It is estimated that 400,000 people receive a burn injury in France each year (of which more than a third are children). Thus it is important that practitioners are able to accurately assess the wound. This assessment allows the patient to be referred to a specialised unit, if necessary, and be offered a suitable treatment to achieve optimal healing.
The depth of the burns corresponds to the anatomical level affected, and a distinction is made between:
• superficial burns (1st degree and 2nd degree burns): medical treatment and healing without after-effects;
• deep burns (2nd degree and 3rd degree): management generally requires the intervention of a plastic surgeon, and healing will involve after-effects (Figure7 and Table3).
Figure 7. Classification of burns in degrees.
Table 3. Differences in the clinicalvappearance of the burn depending on the degree.
In any burn injury, the wound should first be cooled down under running water for a prolonged time (about ten minutes). Pain management, which is often the primary concern, is essential. In common with all wounds, it is important to check the tetanus vaccination status of the patient.

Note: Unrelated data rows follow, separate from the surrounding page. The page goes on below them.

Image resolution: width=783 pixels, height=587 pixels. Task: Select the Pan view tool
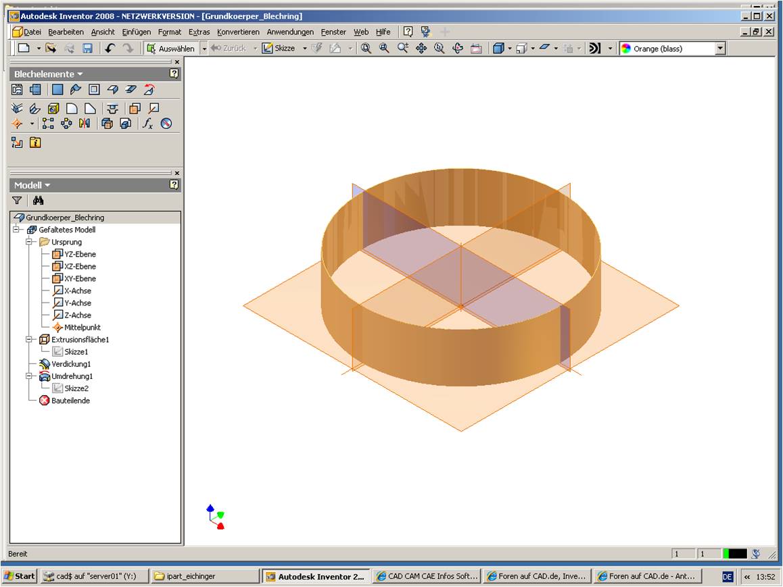coord(421,49)
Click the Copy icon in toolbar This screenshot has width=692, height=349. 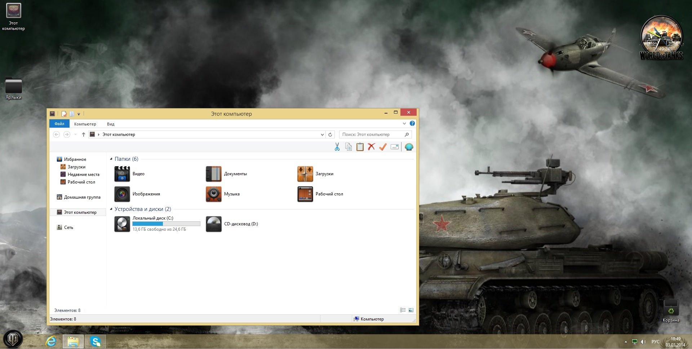tap(349, 147)
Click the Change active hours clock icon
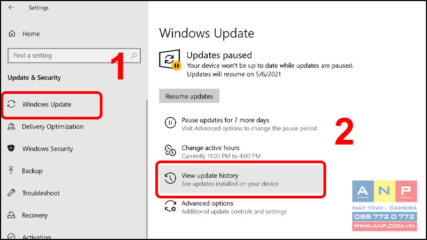This screenshot has width=427, height=240. click(170, 150)
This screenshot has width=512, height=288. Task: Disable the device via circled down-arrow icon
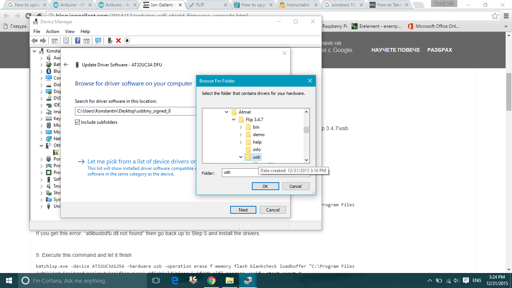coord(127,40)
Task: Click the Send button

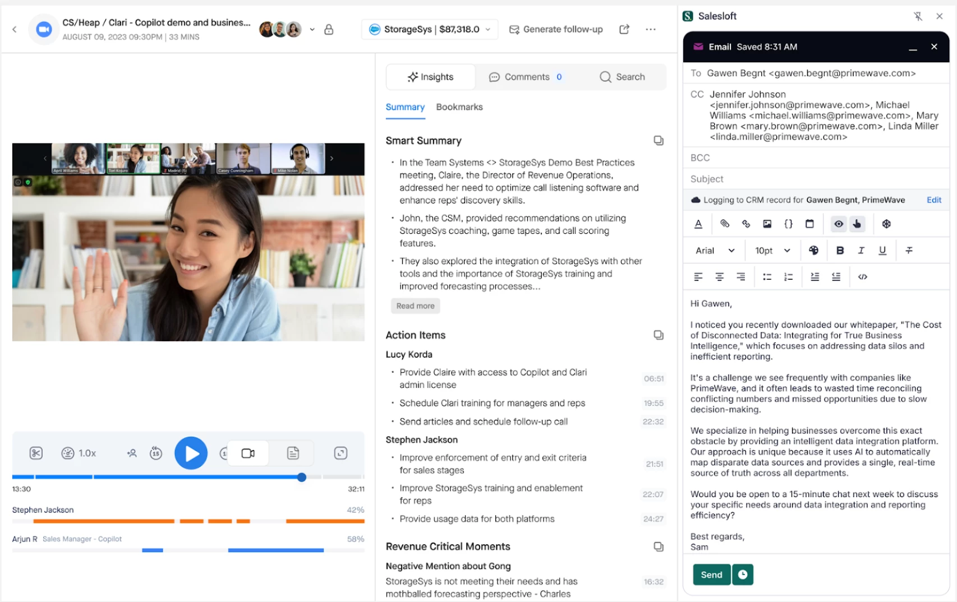Action: pos(711,575)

Superficial burns should be treated by:
• washing with soap and water;
• excision of blisters (except on palmsof the hand and soles of the feet);
• daily tulle-gras dressing.
Healing normally occurs in under two weeks. If this is not the case, the patient should be referred to a specialist centre. Determining the depth of a burn is not always easy and the initial assessment may be incorrect and explain the delay in healing. For this reason, in second-degree burns, a reassessment after 24-48 hours is always required.
Deep burns should always be treated in a specialised burns centre for rapid flattening and grafting.